At 10:04 AM 03/28/2006, Robert C. McFarlane wrote:

Has anyone seen a clear answer (including input-output aggregate energy balance) on whether a plug-in hybrid methanol (or ethanol) powered vehicle fleet would reduce emisisons in the US below Kyoto requirements?  (I realize that it depends on the fuel mixture, but for a range of mixtures, are there any analyses)?

Bud

Hi, Bud!

Fortunately, this is the kind of thing where sheer logic can get you very far. But it depends on some assumptions, which really need to be spelled out.

 

 

If the electricity generation does not generate CO2, there would be a substantial reduction in CO2 emissions. More precisely, to a high degree of accuracy, gross CO2 emissions would be multiplied by:

(1)  The ratio of CO2 per BTU of methanol or ethanol to the same for gasoline;

(2)  The miles per BTU of today’s average car divided by that of a hybrid;

(3)  The fraction of miles for which a plug-in driver would use the liquid fuel.

 

From what I have seen a reasonable guess would be:

1 * (1/2) * (1/2),

 

i.e. a reduction of gross CO2 by a factor of four.

 

Factor 1 I would look up in the Handbook of Chemistry and Physics if I were at home, but I would be surprised if it were not within about 10-20% of 1. (I actually did look it up about 20 years ago, when I ran EIA’s first carbon tax scenario, but memories do fade..)
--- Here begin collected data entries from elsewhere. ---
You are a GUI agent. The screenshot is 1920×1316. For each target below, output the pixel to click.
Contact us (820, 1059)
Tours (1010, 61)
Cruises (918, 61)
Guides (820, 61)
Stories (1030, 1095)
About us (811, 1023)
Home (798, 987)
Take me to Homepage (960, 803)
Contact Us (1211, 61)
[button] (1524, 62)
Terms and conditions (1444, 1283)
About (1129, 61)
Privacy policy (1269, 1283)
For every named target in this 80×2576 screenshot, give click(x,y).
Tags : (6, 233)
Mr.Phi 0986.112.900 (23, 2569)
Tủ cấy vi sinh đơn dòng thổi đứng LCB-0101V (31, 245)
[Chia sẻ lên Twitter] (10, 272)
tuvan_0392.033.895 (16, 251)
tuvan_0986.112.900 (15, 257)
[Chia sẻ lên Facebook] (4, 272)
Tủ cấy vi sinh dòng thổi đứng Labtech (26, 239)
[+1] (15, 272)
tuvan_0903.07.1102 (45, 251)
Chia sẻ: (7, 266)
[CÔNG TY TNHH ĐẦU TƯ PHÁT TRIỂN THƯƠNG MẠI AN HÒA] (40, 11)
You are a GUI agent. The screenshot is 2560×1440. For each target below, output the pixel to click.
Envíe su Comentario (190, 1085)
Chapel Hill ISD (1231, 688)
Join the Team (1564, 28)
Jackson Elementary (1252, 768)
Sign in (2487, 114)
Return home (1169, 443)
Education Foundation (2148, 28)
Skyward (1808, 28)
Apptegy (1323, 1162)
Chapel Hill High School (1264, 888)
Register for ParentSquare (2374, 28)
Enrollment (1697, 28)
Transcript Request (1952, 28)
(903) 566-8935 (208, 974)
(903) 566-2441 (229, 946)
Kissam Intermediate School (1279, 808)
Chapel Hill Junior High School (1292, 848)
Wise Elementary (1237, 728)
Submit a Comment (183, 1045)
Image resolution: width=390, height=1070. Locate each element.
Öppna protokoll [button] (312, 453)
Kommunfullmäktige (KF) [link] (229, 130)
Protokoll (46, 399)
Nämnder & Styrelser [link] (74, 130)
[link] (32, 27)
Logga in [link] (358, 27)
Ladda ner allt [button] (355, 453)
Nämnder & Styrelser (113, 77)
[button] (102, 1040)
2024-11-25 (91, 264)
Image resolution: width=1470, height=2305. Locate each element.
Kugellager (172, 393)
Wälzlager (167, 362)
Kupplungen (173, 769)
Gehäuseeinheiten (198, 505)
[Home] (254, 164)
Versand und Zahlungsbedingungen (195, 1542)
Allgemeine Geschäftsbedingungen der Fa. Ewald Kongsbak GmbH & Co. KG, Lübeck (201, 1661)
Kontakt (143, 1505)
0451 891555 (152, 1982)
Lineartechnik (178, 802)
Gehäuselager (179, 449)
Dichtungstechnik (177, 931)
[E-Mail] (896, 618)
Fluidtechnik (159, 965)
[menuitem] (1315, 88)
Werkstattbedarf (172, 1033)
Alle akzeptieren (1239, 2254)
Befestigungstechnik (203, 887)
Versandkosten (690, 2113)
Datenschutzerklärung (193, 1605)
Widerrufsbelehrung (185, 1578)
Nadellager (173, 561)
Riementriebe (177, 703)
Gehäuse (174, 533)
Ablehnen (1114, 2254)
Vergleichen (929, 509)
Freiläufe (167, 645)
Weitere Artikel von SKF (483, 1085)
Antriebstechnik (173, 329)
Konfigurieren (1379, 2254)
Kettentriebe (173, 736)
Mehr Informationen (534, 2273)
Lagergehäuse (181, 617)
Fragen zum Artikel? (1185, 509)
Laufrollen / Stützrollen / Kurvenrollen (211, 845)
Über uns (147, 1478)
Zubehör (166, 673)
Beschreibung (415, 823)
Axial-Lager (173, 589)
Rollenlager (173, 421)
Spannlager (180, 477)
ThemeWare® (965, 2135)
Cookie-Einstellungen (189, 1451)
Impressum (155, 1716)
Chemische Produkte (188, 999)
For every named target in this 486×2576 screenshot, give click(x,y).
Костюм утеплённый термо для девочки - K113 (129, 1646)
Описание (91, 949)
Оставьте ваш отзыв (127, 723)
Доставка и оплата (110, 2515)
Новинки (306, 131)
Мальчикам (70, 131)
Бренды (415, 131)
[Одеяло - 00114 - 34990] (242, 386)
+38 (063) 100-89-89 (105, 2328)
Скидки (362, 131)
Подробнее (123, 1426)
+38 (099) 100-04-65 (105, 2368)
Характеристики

Factor 2 depends on how good the hybrid is. There has been hype in the press about the validity of the EPA mpg estimates, but I don’t think it is relevant here, for several reasons. (Above all, it applies equally to hybrid mpg and to conventional mpg, not changing the ratio much). For a best state of the art hybrid—today’s Toyota’s—one could actually compute an “average driving” ratio between the hybrid and the corresponding conventional car. Maybe that’s out there on the web somewhere already. (The gasoline engines in hybrids are very different in some ways from conventional gasoline engines, but for CO2, that’s captured in the mpg data.) I do hope that the rest of the world is closing in on Toyota’s advantage here. For Factor 3, the best data I know of is from IEEE Spectrum, May 2005, where they say it is a factor of two in ordinary use, IF we insist that the plug-in have a 10kwh battery at least, and a home recharger. (We do need standards for this.)

 

 

BUT:

This leaves out two very big factors:

1.   What about CO2 from electricity production?

2.   What about CO2 ABSORBED from ethanol or methanol production?

 

Those in turn depend a whole lot on other very important decisions we need to make. We could do better than the gross calculation, or we could do worse, and it really depends on what we do.

HOW WE COULD DO BETTER:

If the ethanol or methanol (or DME or P-series) came from biofuels production, and if the biofuels production itself did not use CO2-based energy inputs, then the NET CO2 emission EITHER from conventional fuel-flexible cars or from fuel-flexible hybrids would be ZERO. Not just a four-fold reduction; ZERO.

But... the traditional distillation methods for ethanol today are highly energy-intensive. I don’t know exactly how reliable Pimentel’s estimates are... but if the CO2 per BTU of energy INPUT to ethanol production is as large as that of gasoline, we might as well be using gasoline, so far as CO2 is concerned. We are back to the gross CO2 calculation above. In that case, fuel flexibility buys more national security, but not a CO2 improvement.

On the other hand, if we insist on three-way (“GEM”) fuel flexibility, and cut the energy input requirements for biofuel production in half, we really would be doing twice as well as the gross CO2 calculation suggests. And besides... a factor of four is not so bad.

HOW WE COULD DO WORSE:

If we produced the electricity for plug-in hybrids or for biofuel production from traditional coal plants, we could get back to the situation where the only benefit to CO2 comes from the high mpg of hybrids. In fact, the overall CO2 benefit might be even less than that or nothing at all.

To do better, and to keep doing better and to meet our other needs, we really have only two large-scale solutions, in my view. One is a set of solutions involving Stirling technology—especially advanced solar Stirling, as a way to produce electricity at low cost in the daytime, and as a way to provide an energy input to “Cool Water” type Clean Coal plants, to permit zero CO2 emissions and zero long-term CO2 storage. Another is aggressive development of new options that have shown up for space solar power, which some serious aerospace people (in serious companies) believe could be giving us gigawatts in ten years. If truly rational, we would be pushing both as hard as we can (but NOT deviate from technology reality as in some of the historic fantasy technology projects, like perhaps the bulk of the Synfuels Corporation).

We could do it. That could totally zero out the CO2. But we aren’t doing it. For all the talk, we are still basically doing nothing. (Talk is sometimes an important first step but... ). It is certainly another example of how CO2 reduction and national security go hand in hand, extremely closely, once we get down to the reality level. If we ever do.